Friday 19 March 2010

Its friday, 20 past midnight and I have decided to start writing as a means of refinding myself. I always journalled as a way of therapy, keeping endless notebooks. I have become afraid of the words, of someone finding them or reading, so in a way afraid of revealing myself. Yet that inner world is more tenacious yet vulnerable and bright than ever before. Now the dream afraid of waking, is my dream of myself as a writer, maybe I have postponed that dream so I never have to discover I can't do it, or am better than I think I am.

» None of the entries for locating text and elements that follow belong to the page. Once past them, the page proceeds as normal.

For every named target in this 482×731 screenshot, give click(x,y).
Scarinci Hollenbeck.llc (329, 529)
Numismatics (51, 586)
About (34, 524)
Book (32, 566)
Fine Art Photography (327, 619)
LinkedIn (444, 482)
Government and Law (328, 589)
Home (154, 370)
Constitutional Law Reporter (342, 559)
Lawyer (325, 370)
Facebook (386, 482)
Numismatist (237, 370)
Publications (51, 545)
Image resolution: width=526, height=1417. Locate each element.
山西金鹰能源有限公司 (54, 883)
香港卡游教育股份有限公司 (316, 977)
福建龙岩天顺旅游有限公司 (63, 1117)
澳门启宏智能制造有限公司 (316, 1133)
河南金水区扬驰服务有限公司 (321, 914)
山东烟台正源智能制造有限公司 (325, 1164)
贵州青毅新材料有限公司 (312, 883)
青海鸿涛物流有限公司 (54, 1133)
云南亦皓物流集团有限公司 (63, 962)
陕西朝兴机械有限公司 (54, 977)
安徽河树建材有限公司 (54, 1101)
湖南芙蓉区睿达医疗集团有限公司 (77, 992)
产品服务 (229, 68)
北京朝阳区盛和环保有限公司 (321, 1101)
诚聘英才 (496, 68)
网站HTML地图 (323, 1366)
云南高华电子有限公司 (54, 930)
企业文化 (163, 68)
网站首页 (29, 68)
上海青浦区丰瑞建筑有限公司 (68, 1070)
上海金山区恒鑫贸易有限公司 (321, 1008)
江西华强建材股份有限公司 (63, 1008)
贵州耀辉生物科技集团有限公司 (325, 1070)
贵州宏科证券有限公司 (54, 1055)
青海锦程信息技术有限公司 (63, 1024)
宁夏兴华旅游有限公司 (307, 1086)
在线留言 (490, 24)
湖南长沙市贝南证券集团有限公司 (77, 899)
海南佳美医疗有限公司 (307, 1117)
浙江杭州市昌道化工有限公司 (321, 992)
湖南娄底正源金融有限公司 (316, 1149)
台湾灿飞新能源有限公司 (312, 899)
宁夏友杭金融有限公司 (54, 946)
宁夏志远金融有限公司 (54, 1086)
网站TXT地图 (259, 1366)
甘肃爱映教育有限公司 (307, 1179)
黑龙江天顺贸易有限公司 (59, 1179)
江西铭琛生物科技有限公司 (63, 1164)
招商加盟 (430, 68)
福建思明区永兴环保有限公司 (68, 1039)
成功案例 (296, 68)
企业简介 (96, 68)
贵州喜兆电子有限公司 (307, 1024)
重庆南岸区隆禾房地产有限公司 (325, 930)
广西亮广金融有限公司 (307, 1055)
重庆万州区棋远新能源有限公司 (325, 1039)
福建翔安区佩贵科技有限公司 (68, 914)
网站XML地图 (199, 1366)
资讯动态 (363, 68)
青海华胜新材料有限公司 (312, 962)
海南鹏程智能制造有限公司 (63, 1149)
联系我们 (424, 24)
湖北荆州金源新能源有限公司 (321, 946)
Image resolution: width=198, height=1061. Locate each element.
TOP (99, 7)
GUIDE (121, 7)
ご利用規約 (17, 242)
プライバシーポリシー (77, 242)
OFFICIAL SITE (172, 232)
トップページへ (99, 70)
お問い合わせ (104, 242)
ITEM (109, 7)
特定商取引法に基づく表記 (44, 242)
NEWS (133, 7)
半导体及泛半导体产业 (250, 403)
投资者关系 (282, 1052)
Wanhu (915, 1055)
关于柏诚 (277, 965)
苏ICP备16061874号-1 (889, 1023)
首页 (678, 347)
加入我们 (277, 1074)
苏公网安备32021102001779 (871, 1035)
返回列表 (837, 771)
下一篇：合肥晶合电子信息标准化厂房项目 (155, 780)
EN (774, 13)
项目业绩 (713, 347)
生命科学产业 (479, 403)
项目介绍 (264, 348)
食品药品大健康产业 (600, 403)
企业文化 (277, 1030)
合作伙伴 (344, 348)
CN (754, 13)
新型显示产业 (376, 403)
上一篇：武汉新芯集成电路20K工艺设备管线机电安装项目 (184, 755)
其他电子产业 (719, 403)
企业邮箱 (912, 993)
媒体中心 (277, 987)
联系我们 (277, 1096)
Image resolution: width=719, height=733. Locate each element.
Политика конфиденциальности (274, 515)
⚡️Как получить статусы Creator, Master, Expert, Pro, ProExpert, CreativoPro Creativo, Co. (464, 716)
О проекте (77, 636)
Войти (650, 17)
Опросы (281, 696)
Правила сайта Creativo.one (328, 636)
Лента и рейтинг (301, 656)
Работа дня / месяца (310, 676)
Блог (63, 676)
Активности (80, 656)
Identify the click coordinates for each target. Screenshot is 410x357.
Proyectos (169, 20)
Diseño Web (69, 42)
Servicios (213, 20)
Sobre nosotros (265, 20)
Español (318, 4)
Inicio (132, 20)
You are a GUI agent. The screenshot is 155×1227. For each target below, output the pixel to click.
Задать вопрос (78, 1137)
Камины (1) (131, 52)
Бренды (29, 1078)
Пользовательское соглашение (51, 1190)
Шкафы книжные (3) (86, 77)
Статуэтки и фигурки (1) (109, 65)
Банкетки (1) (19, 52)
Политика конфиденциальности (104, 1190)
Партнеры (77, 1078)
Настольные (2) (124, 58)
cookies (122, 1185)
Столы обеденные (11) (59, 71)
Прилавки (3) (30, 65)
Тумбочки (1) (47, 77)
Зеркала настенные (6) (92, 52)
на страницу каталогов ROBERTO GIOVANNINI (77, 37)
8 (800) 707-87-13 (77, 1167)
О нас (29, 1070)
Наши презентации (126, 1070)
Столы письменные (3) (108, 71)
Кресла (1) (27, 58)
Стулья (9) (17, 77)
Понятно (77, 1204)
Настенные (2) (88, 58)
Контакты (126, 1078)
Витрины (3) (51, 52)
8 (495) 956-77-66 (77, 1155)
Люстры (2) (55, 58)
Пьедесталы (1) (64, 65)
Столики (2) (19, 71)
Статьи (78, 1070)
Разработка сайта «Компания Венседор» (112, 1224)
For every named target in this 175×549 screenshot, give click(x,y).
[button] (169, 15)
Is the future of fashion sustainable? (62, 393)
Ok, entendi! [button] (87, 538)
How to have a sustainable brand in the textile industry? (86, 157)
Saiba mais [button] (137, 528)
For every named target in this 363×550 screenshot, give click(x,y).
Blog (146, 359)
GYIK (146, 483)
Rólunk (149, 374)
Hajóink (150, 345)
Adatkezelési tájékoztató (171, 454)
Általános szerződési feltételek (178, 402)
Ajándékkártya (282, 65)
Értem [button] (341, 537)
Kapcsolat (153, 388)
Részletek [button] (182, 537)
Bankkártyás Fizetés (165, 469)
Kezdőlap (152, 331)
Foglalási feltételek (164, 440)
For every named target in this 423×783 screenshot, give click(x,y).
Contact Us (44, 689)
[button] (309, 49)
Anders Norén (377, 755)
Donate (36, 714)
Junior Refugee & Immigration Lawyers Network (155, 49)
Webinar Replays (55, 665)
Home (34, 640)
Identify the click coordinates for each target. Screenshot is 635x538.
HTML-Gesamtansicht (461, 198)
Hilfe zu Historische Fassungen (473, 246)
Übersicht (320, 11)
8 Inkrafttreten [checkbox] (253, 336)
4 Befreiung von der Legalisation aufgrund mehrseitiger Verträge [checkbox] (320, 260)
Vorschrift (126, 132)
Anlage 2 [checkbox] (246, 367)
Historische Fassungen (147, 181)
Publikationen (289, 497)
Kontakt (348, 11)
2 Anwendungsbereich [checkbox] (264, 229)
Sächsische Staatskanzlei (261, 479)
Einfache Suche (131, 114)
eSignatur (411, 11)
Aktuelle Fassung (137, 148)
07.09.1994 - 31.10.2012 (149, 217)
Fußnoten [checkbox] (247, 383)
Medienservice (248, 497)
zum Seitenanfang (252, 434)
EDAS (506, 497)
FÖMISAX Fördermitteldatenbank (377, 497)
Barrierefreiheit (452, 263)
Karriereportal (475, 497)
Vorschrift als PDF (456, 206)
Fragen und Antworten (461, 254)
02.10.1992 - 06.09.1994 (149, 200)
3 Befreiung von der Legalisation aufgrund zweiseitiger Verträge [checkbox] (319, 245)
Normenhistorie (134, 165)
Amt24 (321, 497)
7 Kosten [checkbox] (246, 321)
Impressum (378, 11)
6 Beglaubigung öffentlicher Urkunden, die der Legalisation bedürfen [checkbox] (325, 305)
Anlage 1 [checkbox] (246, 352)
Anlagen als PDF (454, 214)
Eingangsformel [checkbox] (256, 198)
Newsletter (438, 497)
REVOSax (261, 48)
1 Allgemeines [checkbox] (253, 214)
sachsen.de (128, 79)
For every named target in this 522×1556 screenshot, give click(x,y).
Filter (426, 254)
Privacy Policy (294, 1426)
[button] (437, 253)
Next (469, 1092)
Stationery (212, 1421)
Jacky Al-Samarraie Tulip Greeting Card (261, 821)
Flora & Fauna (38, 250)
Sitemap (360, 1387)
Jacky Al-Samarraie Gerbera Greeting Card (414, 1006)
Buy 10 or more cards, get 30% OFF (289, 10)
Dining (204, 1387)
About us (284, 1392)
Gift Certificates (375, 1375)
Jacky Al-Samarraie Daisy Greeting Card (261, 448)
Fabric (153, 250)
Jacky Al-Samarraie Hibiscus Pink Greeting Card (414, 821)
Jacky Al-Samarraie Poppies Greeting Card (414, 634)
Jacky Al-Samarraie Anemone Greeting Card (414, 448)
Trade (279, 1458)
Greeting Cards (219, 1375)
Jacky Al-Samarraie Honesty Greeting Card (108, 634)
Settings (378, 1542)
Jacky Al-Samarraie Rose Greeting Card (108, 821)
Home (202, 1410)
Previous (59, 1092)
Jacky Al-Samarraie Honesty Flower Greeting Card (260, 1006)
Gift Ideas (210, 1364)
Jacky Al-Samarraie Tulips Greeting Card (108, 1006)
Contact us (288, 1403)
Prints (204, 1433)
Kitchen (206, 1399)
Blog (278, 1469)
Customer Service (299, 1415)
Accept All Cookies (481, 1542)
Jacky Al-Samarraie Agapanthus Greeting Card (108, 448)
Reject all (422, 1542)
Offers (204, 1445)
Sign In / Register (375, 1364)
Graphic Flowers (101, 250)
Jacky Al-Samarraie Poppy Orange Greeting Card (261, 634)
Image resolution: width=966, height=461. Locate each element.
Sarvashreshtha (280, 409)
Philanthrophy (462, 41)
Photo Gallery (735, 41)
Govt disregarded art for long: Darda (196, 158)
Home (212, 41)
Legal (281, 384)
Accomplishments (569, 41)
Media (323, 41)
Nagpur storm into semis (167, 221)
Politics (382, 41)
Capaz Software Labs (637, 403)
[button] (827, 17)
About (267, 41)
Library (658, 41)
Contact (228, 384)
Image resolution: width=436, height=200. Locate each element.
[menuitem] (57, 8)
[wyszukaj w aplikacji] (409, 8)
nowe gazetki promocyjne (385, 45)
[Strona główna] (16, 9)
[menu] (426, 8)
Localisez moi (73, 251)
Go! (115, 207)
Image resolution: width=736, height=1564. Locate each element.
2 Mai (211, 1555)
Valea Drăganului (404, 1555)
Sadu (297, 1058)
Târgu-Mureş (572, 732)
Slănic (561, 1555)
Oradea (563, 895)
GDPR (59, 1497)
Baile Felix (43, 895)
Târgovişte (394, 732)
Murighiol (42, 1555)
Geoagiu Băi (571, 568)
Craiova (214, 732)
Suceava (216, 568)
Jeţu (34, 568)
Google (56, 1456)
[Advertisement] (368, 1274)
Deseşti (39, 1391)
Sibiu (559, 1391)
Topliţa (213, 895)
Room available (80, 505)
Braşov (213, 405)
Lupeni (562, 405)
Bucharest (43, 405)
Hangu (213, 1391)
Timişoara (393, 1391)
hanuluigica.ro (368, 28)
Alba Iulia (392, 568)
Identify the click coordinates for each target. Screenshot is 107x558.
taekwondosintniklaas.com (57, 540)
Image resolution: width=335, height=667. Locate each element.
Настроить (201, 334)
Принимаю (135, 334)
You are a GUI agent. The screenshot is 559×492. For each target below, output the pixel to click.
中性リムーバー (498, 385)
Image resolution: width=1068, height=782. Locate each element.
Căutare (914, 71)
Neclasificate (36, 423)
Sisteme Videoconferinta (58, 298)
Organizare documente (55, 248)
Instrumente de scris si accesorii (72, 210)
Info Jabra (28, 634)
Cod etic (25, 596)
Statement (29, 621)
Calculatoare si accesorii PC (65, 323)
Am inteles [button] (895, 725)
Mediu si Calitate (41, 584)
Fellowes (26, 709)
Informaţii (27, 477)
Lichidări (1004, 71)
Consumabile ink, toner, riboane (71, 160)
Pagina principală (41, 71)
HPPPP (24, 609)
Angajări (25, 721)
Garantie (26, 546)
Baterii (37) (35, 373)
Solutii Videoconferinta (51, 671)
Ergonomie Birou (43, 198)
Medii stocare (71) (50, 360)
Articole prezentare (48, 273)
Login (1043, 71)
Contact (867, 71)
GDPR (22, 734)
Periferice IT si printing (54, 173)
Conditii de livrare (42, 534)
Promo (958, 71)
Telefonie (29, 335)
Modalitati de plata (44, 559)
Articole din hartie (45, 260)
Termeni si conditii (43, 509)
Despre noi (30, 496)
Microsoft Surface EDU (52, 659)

So that's the opening. I am wanting to reshape myself. Its almost 5 years now since my outer shape has changed into something I don't recognise. I am rounder, fuller, softer, yet stiffer and not as busy physically, my walk was always like me impulsive, rushed, clippity clop, now its more soft footed, not as quick, no more clumsy ankle twisting falls from rushing headlong into life. Now I am careful and more dull footed. But my mind is still keen, eager to learn, to remake myself, explore, I still want adventure and lust for life... but its hazier as though that lean hunger has been replaced by satiety, the need to constantly drink that next coffee later, that caffeine charge and insulin spike, and then the tiredness, and the next chocolate fix or meal preparing that keeps me hooked like a drug to the tv, the gas cooker, the shops for the cheap thrill of buying something small, something new.